部屋の中は当然に寒く、その上暗くて何も見えない。いつもの習慣だけで燭台近くに腰を降ろし、火打石に手を伸ばす、その矢先、
「遅かったな」
闇の中から声がして、驚いてがたりと石を落としてしまった。
「九郎」
「……なんでそんなに驚く? お前ならこれくらい気付くだろう」
顔は見えないし姿も未だ捕えられないが、多分彼は廊下の方にいて、呆れているような気配がした。その上当然のような言葉に……確かにこれが九郎でなかったら問題だったかもしれないが、弁慶はむっとする。
「君ここんな暗いところでどうしたんですか?」
「お前を待ちながら星を見てただけだ」
「僕を?」
「朝早くから出かけたんだろう? 一体どうしたんだ、こっちは大変なことがあったのに」
「大変というと?」
「怨霊を生み出していたのは平惟盛だったんだ……と、それはいい、先にお前の話を聞きたい。随分こそこそと出ていったと聞いたぞ」
「なんでも」
ないです、と拒絶しようとした言葉は、九郎の直線めいた言葉に阻まれる。
「そういう言い方はないだろう」
「……そうですね、すみませんでした。でもなんてことはなく、ちょっと平家に放っていたものに会いに行ってきたんですよ」
「ああ……そうか」
言いなおしたと同じように、改めて火打石を打つ。ぼう、と油に火が灯り、部屋の中が明るくなった。

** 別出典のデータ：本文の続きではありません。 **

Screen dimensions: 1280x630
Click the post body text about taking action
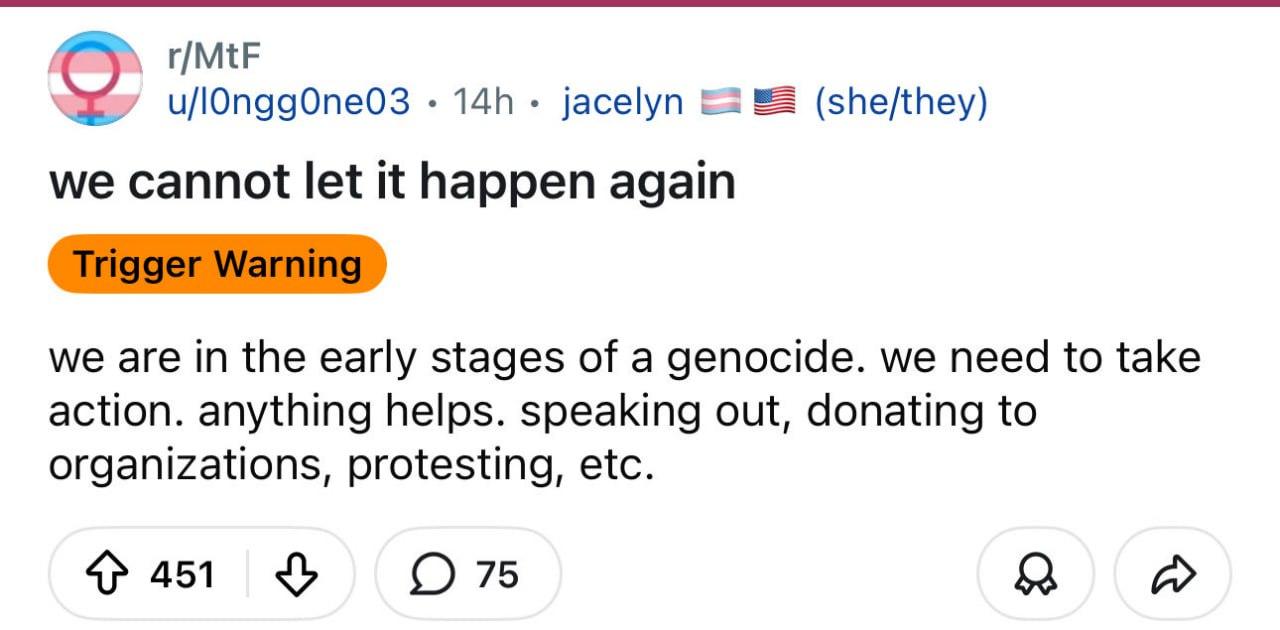pyautogui.click(x=624, y=411)
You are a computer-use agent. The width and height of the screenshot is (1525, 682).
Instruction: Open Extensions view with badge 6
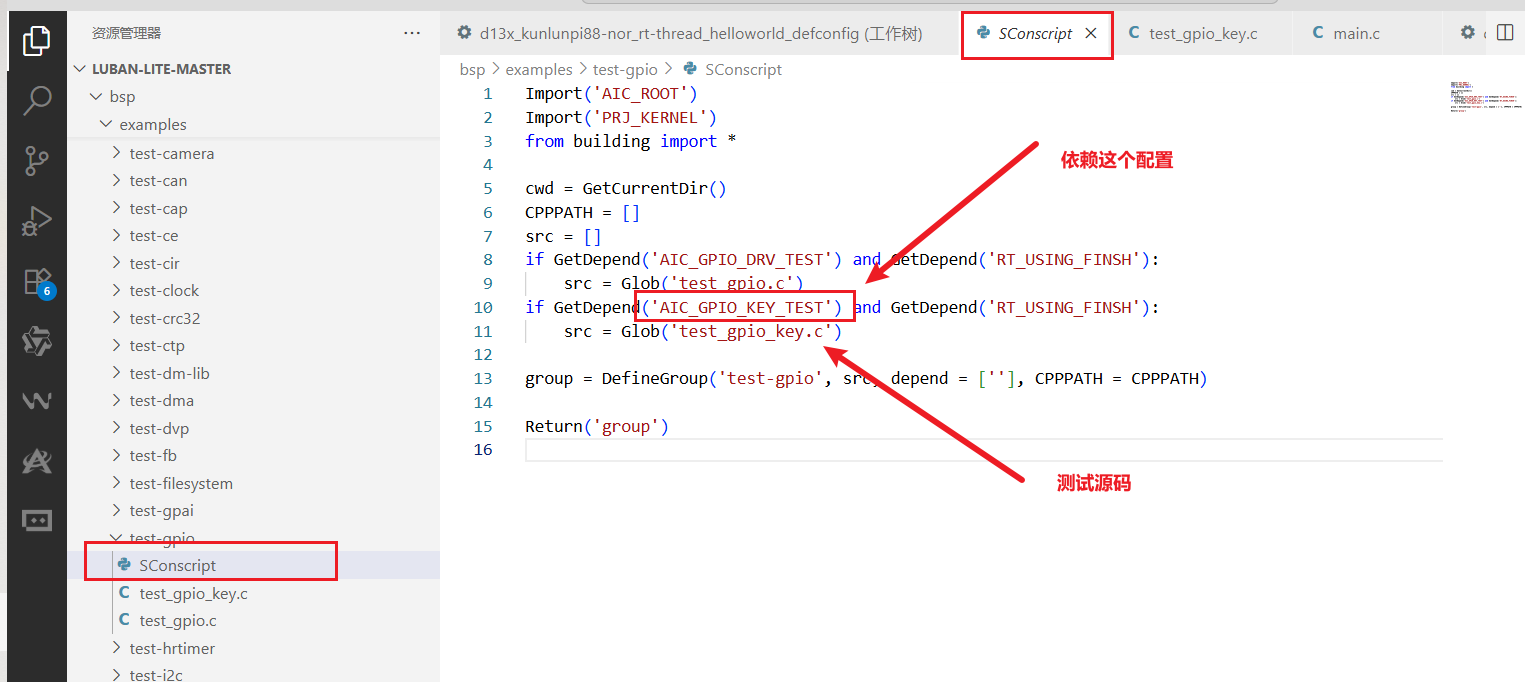click(x=37, y=281)
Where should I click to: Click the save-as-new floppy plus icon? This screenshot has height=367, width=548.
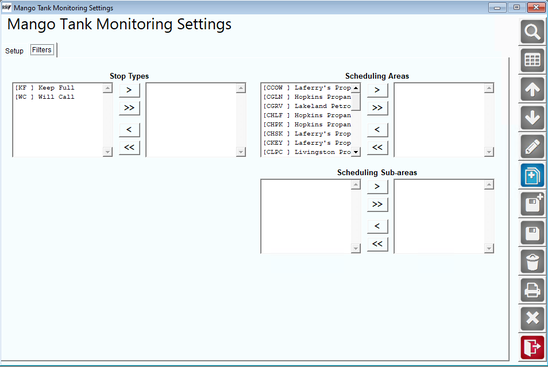532,204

これで九郎の顔も見える。と、振り返ったら、九郎は立ち上がっていた。
「……なにか、もっと大事な用でもあったのかと思ったが、邪魔したな」
待っていた、と言った割にあっさりと、九郎は何事もなく告げると、そのまま部屋を出ていこうとした……けれど、
「九郎」
何故か、それを呼びとめてしまった。
一切の用はなかった。むしろ、今日の弁慶の行動を考えれば、話が長引くほど弁慶にとって全くいいことがないというのに。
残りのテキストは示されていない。